> **Problem**:
Pictures stay out; everything else in the listing below is to be restated word for word.

> **Source information**:
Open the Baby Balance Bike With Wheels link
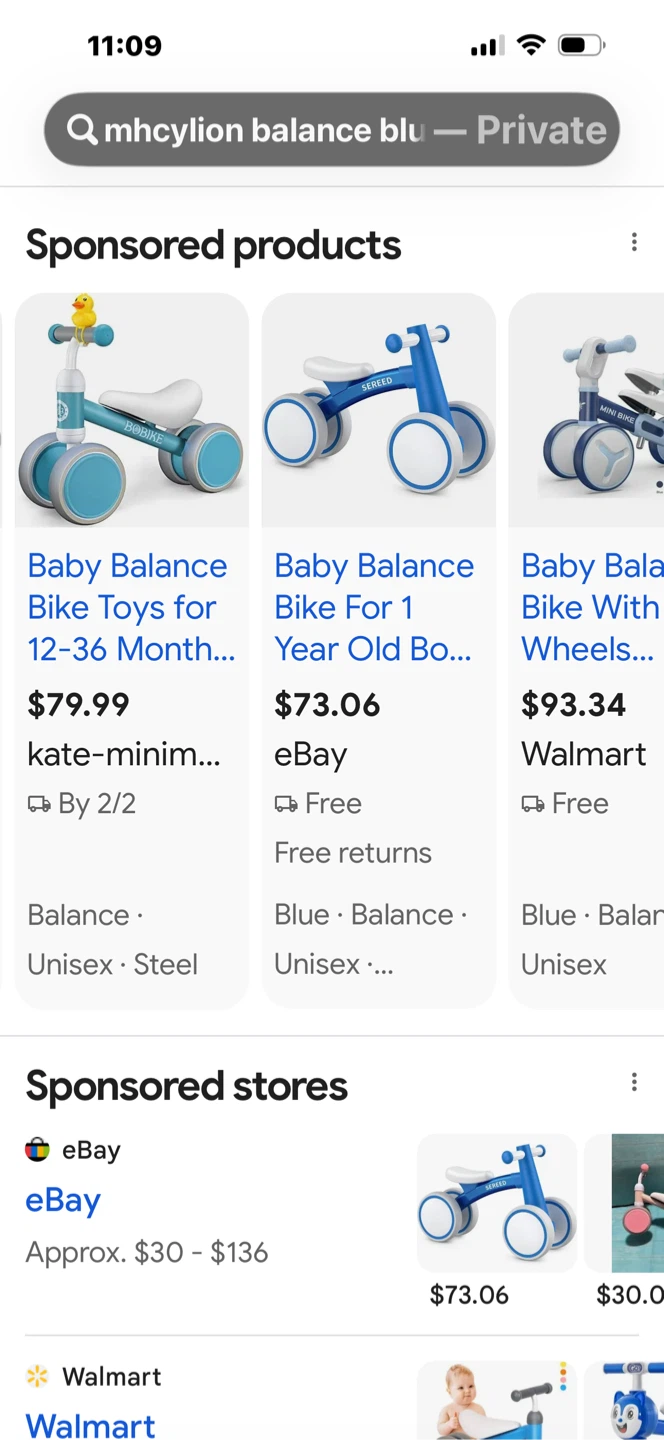This screenshot has width=664, height=1440. [592, 607]
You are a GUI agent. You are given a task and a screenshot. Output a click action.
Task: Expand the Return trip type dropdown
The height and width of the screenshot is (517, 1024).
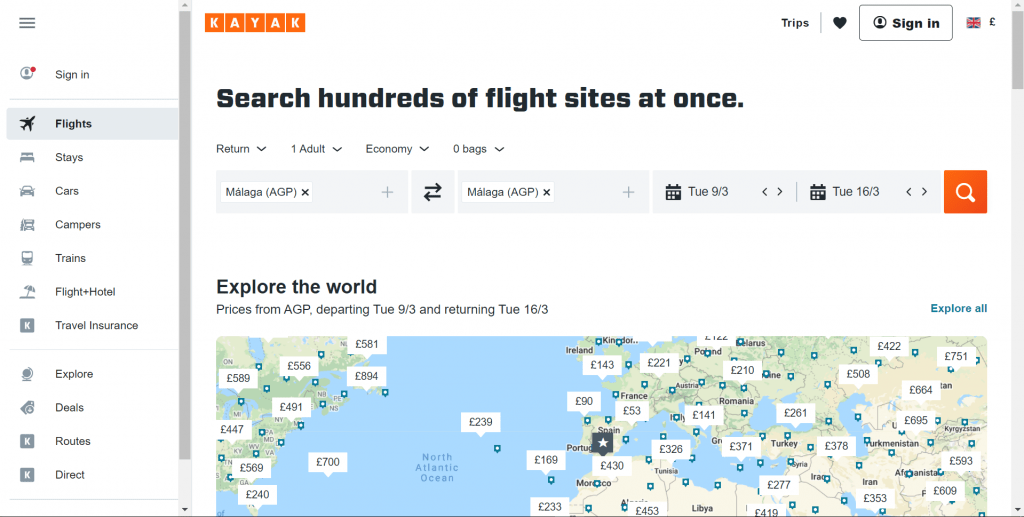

> **Answer space**:
Open the Baby Balance Bike With Wheels link
This screenshot has width=664, height=1440. [592, 607]
You are a GUI agent. You are given a task and a screenshot. Output a click action.
Task: Expand the Return trip type dropdown
The height and width of the screenshot is (517, 1024).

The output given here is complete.